Archie Vaughan

Personal information
- Full name: Archie Matthew Vaughan
- Born: 9 December 2005 (age 20) Sheffield, South Yorkshire, England
- Batting: Right-handed
- Bowling: Right-arm off break
- Role: All-rounder
- Relations: Michael Vaughan (father)

Domestic team information
- 2024–present: Somerset (squad no. 66)
- FC debut: 29 August 2024 Somerset v Durham
- List A debut: 26 July 2024 Somerset v Kent

Career statistics
| Competition | First-class | List A |
| Matches | 31 | 25 |
| Runs scored | 1,073 | 625 |
| Batting average | 23.84 | 32.89 |
| 100s/50s | 0/4 | 1/4 |
| Top score | 80 | 109* |
| Balls bowled | 3,561 | 558 |
| Wickets | 54 | 15 |
| Bowling average | 30.50 | 31.93 |
| 5 wickets in innings | 3 | 0 |
| 10 wickets in match | 1 | 0 |
| Best bowling | 6/96 | 3/41 |
| Catches/stumpings | 17/– | 14/– |
- Source: ESPNcricinfo, 27 September 2026

= Archie Vaughan =

English cricketer (born 2005)

Archie Matthew Vaughan (born 9 December 2005) is an English cricketer who plays for Somerset and the England national under-19 cricket team. He is a right handed batsman and right arm off spin bowler. He made his List A cricket debut on 26 July 2024 in the One-Day Cup against Kent. He is the son of former England Test captain Michael Vaughan.

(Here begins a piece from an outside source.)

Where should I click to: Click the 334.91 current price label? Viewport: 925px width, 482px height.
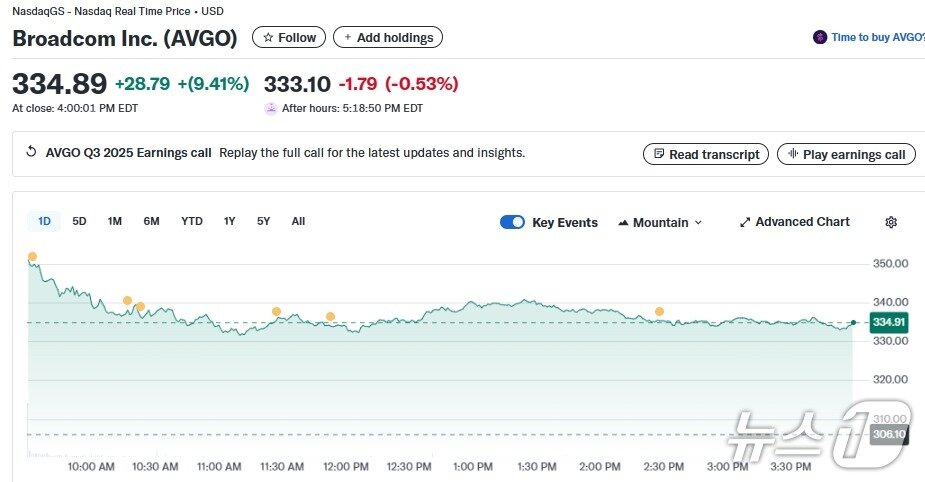point(888,323)
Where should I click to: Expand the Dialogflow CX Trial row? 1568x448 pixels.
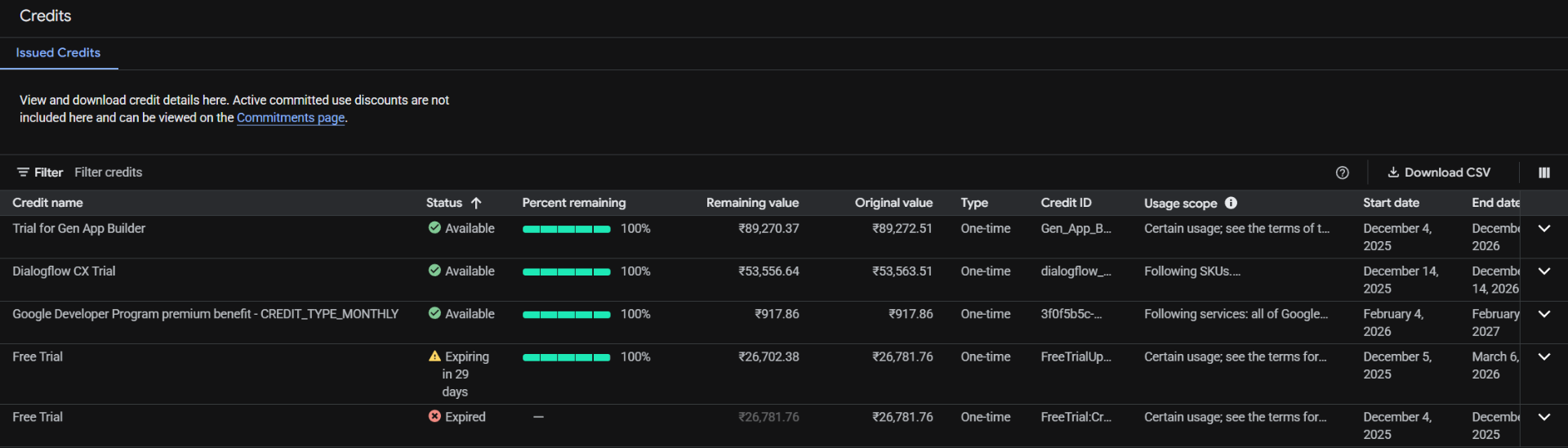click(x=1544, y=271)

== Early life and education ==
Born in Sheffield, Vaughan and his sister Tallula are the children of Nichola and Michael Vaughan. He was educated at Millfield where he captained the first-XI cricket team. He played for Baslow CC in Derbyshire before moving on to play for Alderley Edge. He also played age-group cricket for Cheshire.

== Career ==
He played for Somerset County Cricket Club at under-15 through to under-18 level, prior to signing for the Somerset Cricket Academy. In April 2024, he opened the batting for Somerset second-XI alongside Jack Leach against Yorkshire second-XI at Headingley, scoring 61 runs. In May 2024, he signed a two and-a-half year professional contract with Somerset.

Vaughan made his List A debut for Somerset against Kent at Taunton on 26 July 2024 in the One-Day Cup, but took no wickets and was run out without facing a ball. He made his first-class debut in that year's County Championship, for Somerset against Durham at Taunton on 29 August, and took his maiden first-class wicket the following day with only his sixth delivery.

In just his second first-class appearance on 9–12 September 2024, Vaughan proved the "match-winner" as Somerset "pulled off one of the greatest County Championship victories in their history" by defeating Championship leaders and reigning champions Surrey. Having taken his maiden five-wicket haul in their first innings, he added another five wickets in their second to complete a ten-wicket haul and finish with match figures of 11/140. He scored his maiden century in the One-Day Cup against Northants on 26 August 2025, scoring an unbeaten 109.

Vaughan signed a new three-year contract with Somerset in November 2025, tying him into the club until at least the end of the 2028 season.

== International career ==
Archie Vaughan made his international debut for England national Under-19 Team in June 2024 and was picked in January 2025 to captain England's Young Lions to play three youth one-day internationals and two youth Tests against South Africa national under-19 cricket team in South Africa.

He played for a Young Lions Invitational XI against England U19 at Loughborough in June 2024 and, whilst bowling, took the wicket of Rocky Flintoff, son of his father's former England teammate Andrew. The following week, Vaughan was called-up to the England national under-19 cricket team.

He was again recalled to play youth Test against India national under-19 cricket team in July 2025. In the second innings of the first youth Test he took 6 wickets.